» **Data on locating visible targets**
※
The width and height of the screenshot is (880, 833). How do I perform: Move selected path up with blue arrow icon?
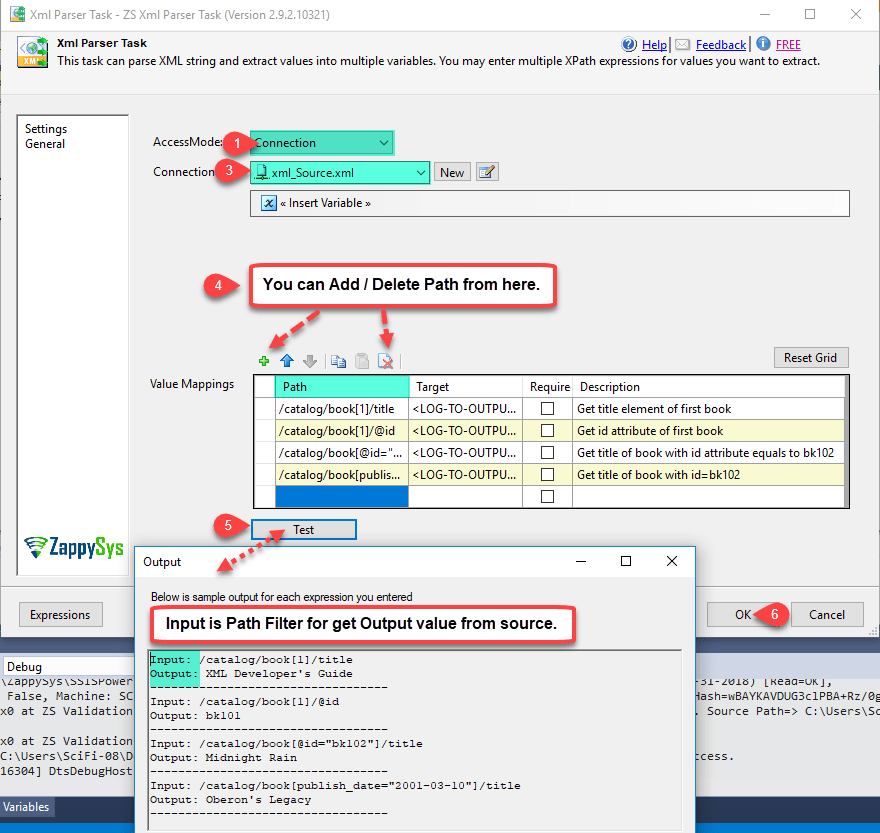[287, 361]
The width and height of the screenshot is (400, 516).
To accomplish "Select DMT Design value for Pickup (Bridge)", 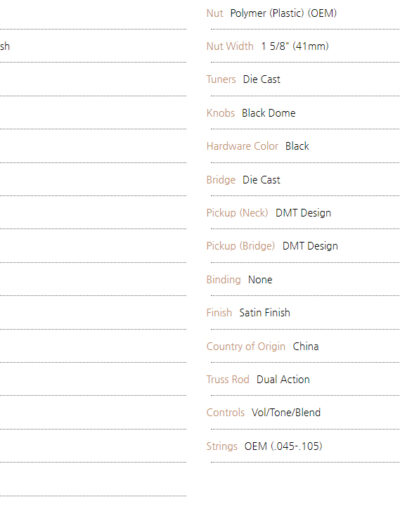I will 310,246.
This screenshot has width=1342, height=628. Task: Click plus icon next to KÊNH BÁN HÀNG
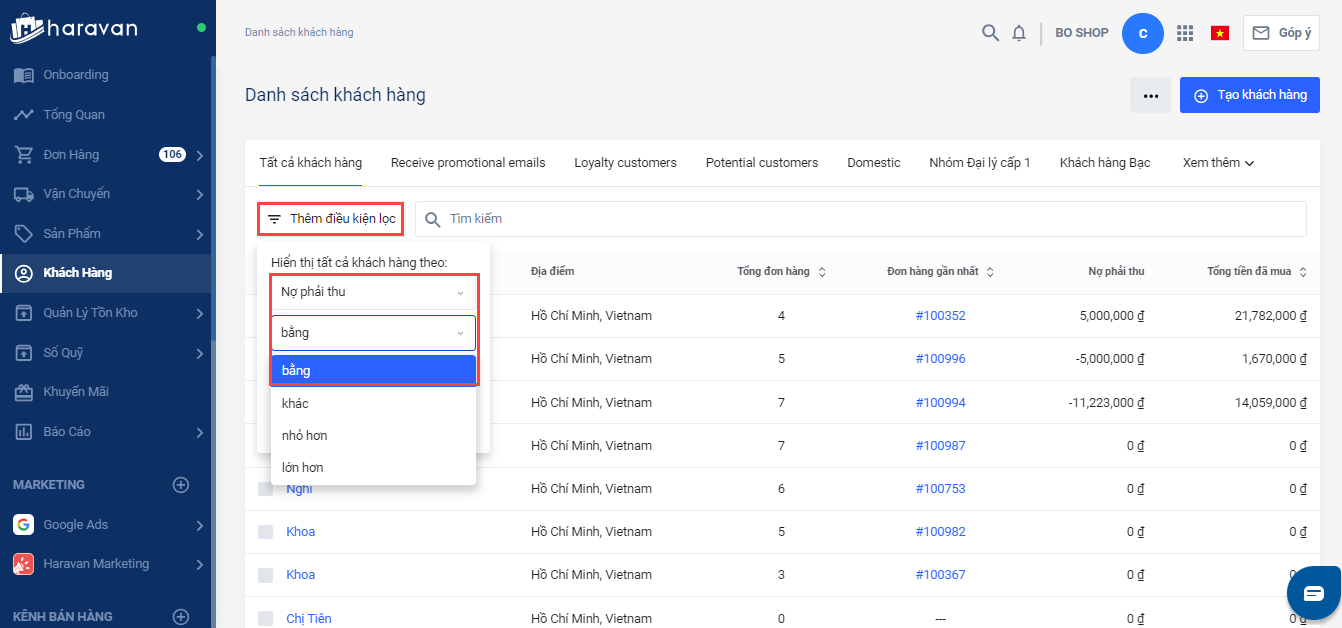[181, 617]
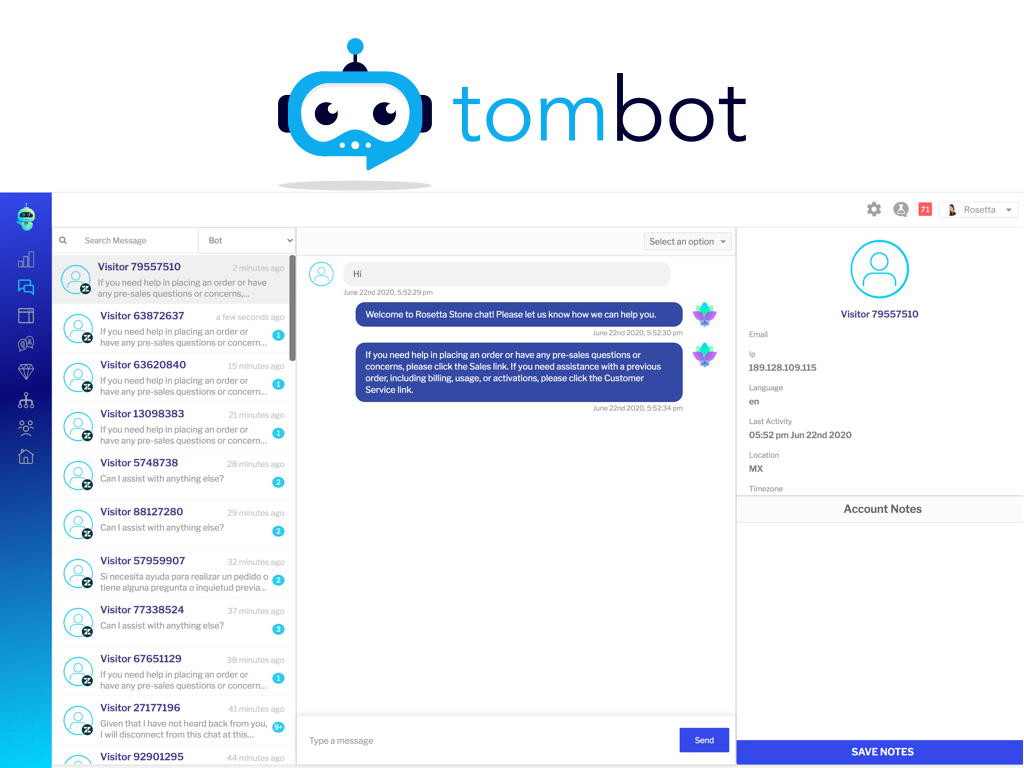1024x768 pixels.
Task: Select the team members icon in sidebar
Action: click(25, 428)
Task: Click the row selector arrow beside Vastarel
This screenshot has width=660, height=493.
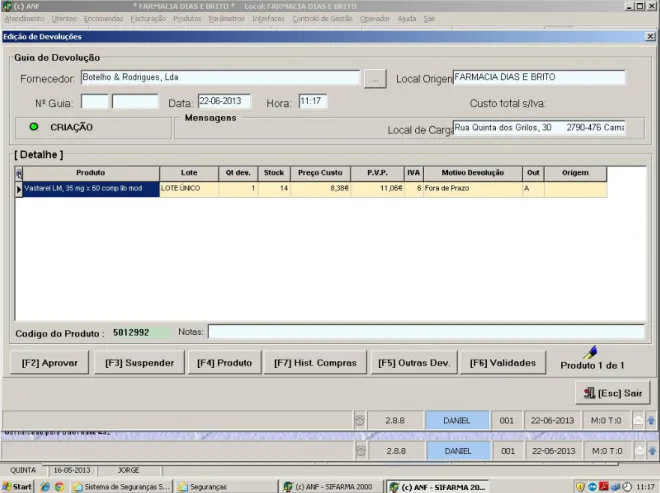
※
» **EXERCISE REQUIREMENTS**
Copy the records above word for word, starting at the line that contains "This screenshot has width=1342, height=628." and ending at the end of the records, and leave out the pictures.

» **THE REPLY**
This screenshot has width=1342, height=628. Task: Click plus icon next to KÊNH BÁN HÀNG
[181, 617]
1024x768 pixels.
Task: Select the team members icon in sidebar
Action: click(25, 428)
Task: Click the row selector arrow beside Vastarel
This screenshot has width=660, height=493.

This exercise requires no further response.